We know only a few incidental details about the internal comforts of the White Hart inns. The majority of the guests slept in large rooms, on couches or wooden bedsteads. Only a few very important grandees were accorded a private camera. The bed was a long sack-like mattress stuffed with straw or hay; great folk would carry with them their own bed on their journeys. Most people lay in their ordinary clothes on the bed, though counterpanes and linen were just coming into use. Carpets were chiefly employed like tapestry for hanging on the walls and diminishing the continual draughts. The women had their special apartments; the serving men slept on the rushes of the hall, while the grooms were left to make the best of stable and barn. Meals were taken at fixed hours, at a long movable table on trestles in the hall, guests and servants sitting down together, but placed according to rank. Some of the dishes would not commend themselves to fastidious moderns, but at least, there was never any lack of good wholesome fare; loaves, joints and meat pasties all on a gargantuan scale. Wines of British as well as foreign extraction competed with the nut brown ale. Essex was in those days the vineyard of England.
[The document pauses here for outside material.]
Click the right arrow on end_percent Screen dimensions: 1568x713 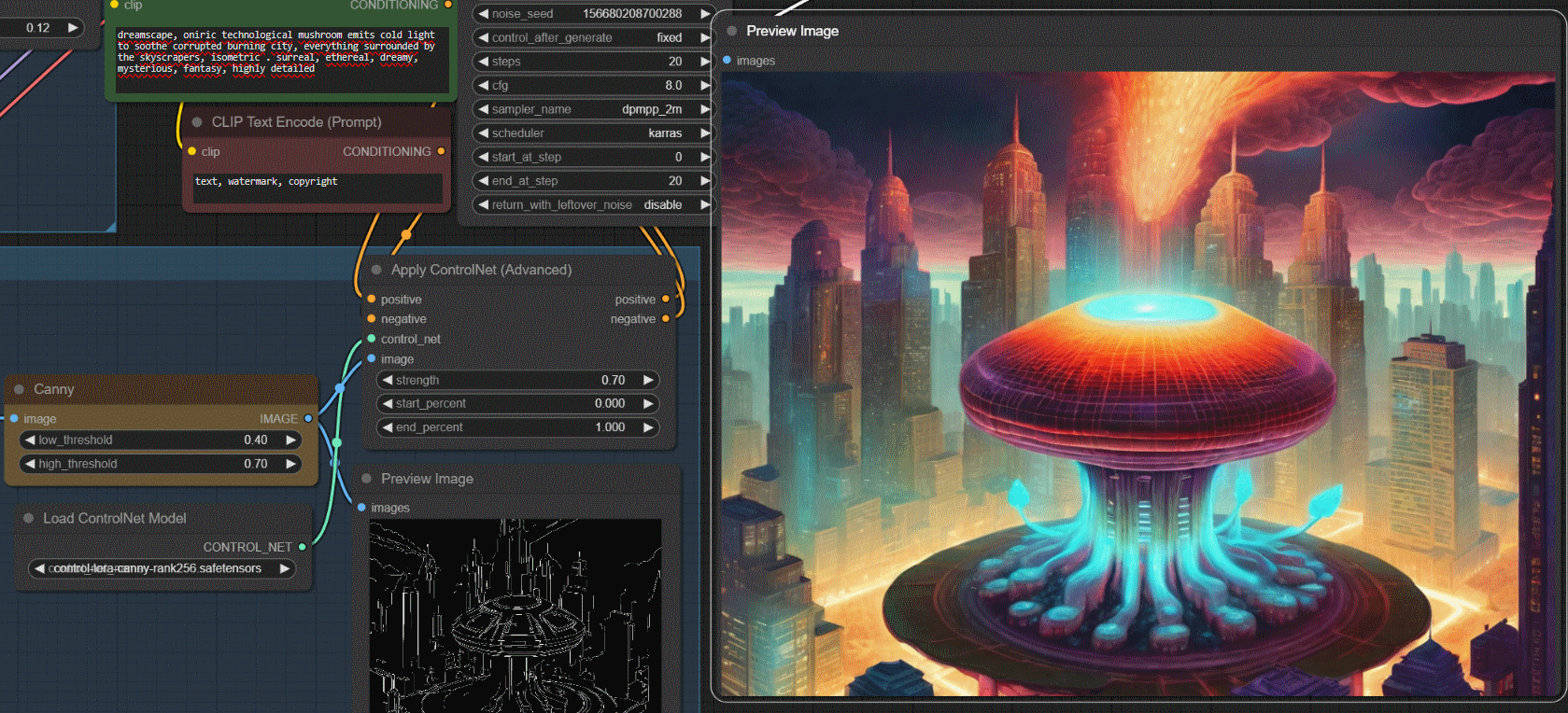pos(648,427)
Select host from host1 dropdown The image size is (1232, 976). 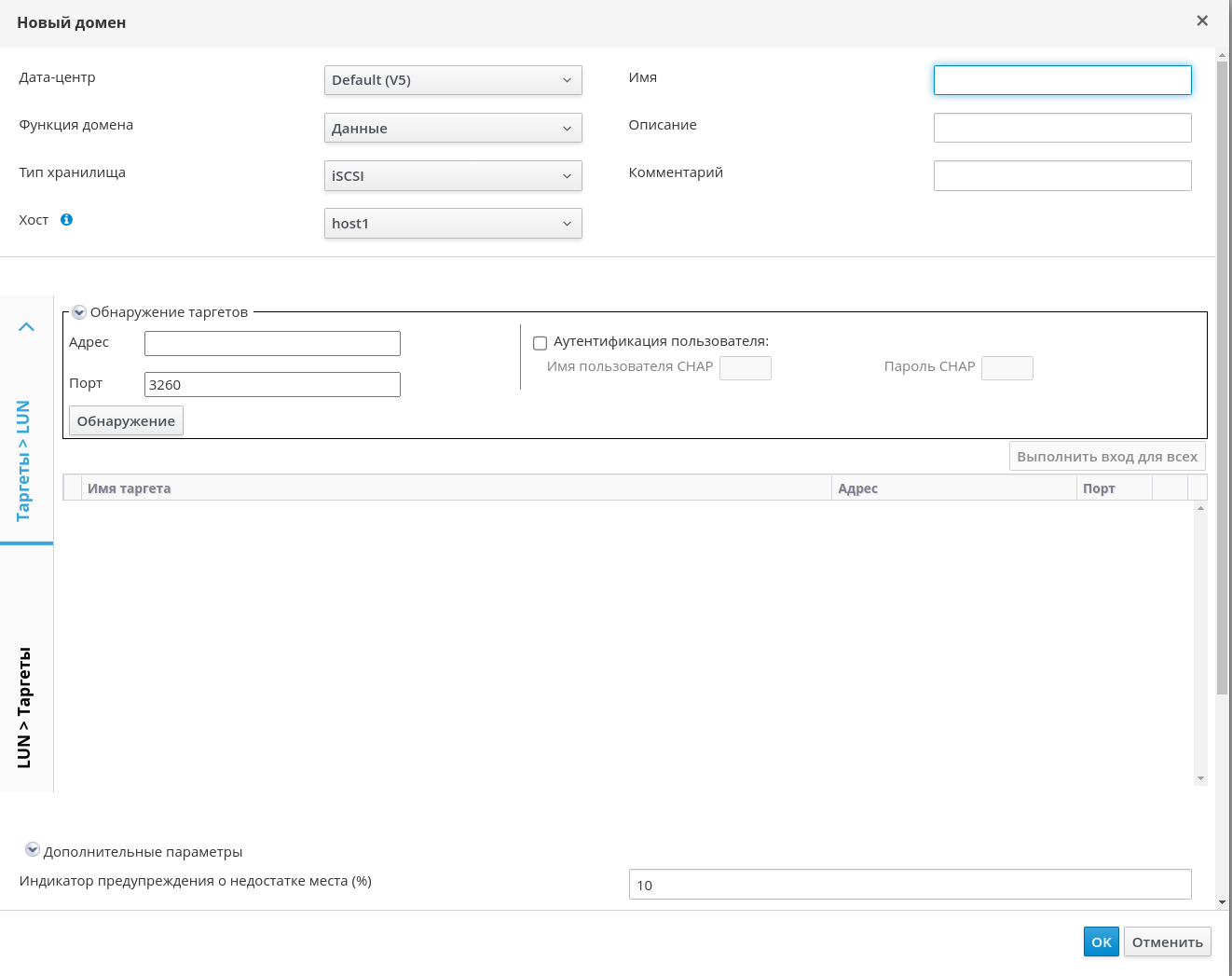[x=453, y=224]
How much we have fallen off in the capacity of our stomachs from the good old times of open-air life and daily exercise on horseback may be judged from the following allowance of provisions granted to Lady Lucy, one of the maids of honour to Queen Katherine of Aragon:
“Breakfast—A chine of beef, a loaf, a gallon of ale.
Luncheon—Bread and a gallon of ale.
Dinner—A piece of boiled beef, a slice of roast meat, a gallon of ale.
Supper—Porridge, mutton, a loaf, and a gallon of ale.”